# Maximum Entropy in Natural Language Processing

When faced with natural language processing tasks such as translation or prediction, the goal is often to find a model that is the most uniform while still fulfilling preset constraints based on prior knowledge/data. By considering models that are uniformly distributed outside of constraints, the hope is to most accurately describe stochastic processes present in data sets by picking the most "general" model. 

For example, if we know the word **water** is always followed the word **bottle**, we can set that tuple as a constraint and have all other words in our data set be equally likely to be followed by any other word.

This maximum entropy function with respect to a conditional probability $p(y|x)$ is given by

$$ H(p) = -\sum_{x,y} \tilde{p}(x)p(y|x)\log p(y|x) $$

However, maximizing $H(p)$ also has the constraints 

$$ p(f_i) = \tilde{p}(f_i) $$

where $f$ is an indicator function with respect to a tuple $(x,y)$, $p(f_i)$ is the expected value of $f$ with respect to the empirical distribution of a tuple $(x,y)$, and $\tilde{p}(f_i)$ is the expected value of $f$ with respect to $p(y|x)$ . We will discuss these and similar functions and their definitions in further detail when implementing this method.

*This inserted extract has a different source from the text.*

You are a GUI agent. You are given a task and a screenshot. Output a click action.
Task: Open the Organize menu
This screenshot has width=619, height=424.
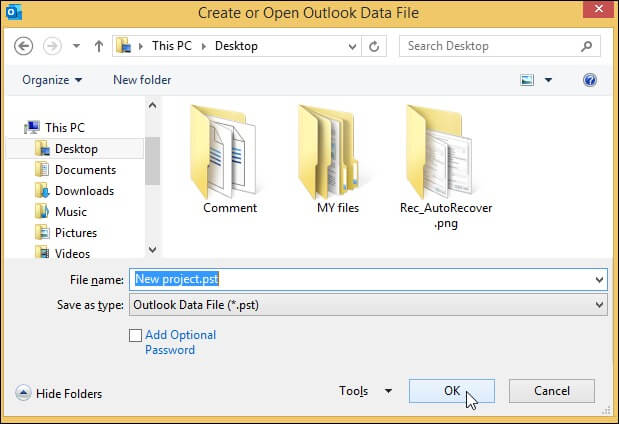[x=52, y=80]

To avoid dealing with these constraints when finding the optimum, we instead minimize the dual of $H(p)$. This dual function is given by

$$ \psi(\lambda) = - \sum_{x} \tilde{p}(x) \log{(\sum_{y} \exp{(\sum_{i} \lambda_i f_i (x,y))})} + \sum_{i} \lambda_i \tilde{p}(f_i)$$

Because our primal function $H(p)$ is symmetric, our dual is therefore unbounded, that is $\lambda \in \rm I\!R$. This dual function should be relatively easier to minimize compared to our original primal problem.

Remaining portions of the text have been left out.